10. The short point in the case is whether it is correct that a lawful object is simply the absence of criminal purpose. We are satisfied that that is not what the Act says. The Act requires that if you are found in possession or have made an explosive substance in circumstances in which there is a reasonable suspicion that there is no lawful object, it is an offence unless there was in fact some affirmative object which was lawful. That is, as it seems to us, an entirely unsurprising provision for a statute to make, given the enormous danger of explosive substances generally.
[ ]
12. [ ] Mere curiosity simply could not be a lawful object in the making of a lethal pipe bomb. It would indeed be very remarkable indeed if it could. Mr West was frank enough to accept that if the statute had used the words "good reason" instead of lawful object the defendant could not have established that he had good reason for making the bomb. We are entirely satisfied that he did not have a lawful object for it either.

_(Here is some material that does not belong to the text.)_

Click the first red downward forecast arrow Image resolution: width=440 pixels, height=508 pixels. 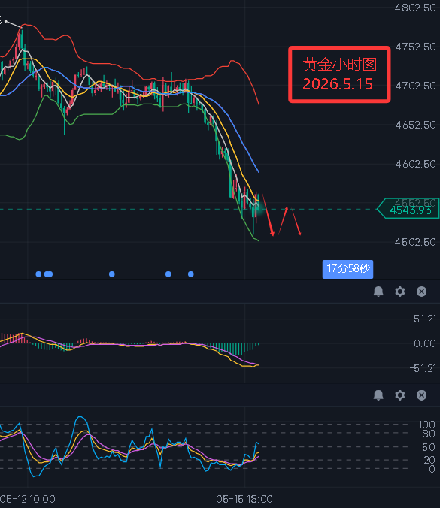(268, 215)
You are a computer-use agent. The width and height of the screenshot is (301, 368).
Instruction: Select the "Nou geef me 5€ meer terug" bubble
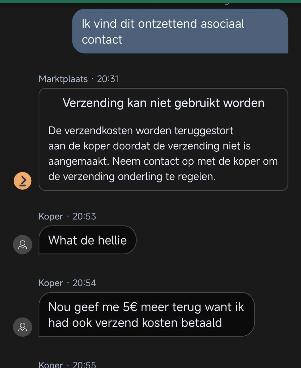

"42. [ ] we agree with Riding. We accept that a person in possession of explosives must show, on balance of probabilities, that he or she has an "affirmative" or "positive" object for possessing those explosives. We reject the proposition that an absence of unlawful purpose is the same thing as a lawful purpose. We conclude that on a proper interpretation, s. 4 requires that the defence is only made out when the person in possession of the explosives can show that the way in which those explosives will be used is itself lawful. That means, the person must be able to show both, first, the use to which the explosives will be put and second, that such a use is lawful.
43. We come then to the applicant's case that he possessed these explosives out of curiosity, or because he wished to experiment with them. Consistent with Riding, we reject the proposition that curiosity or experimentation is a "lawful object". The fact that a person is curious or wishes to experiment may be an explanation for why that person has accumulated the explosives; but it says nothing about his continued possession of them and the use to which they will be put. Indeed, it would be perfectly possible, if unattractive, to argue that explosives were detonated, with potential loss to life and limb, out of mere curiosity or in order to experiment. These are not objects in and of themselves; they are not uses to which explosives may be put; they are just explanations for past actions."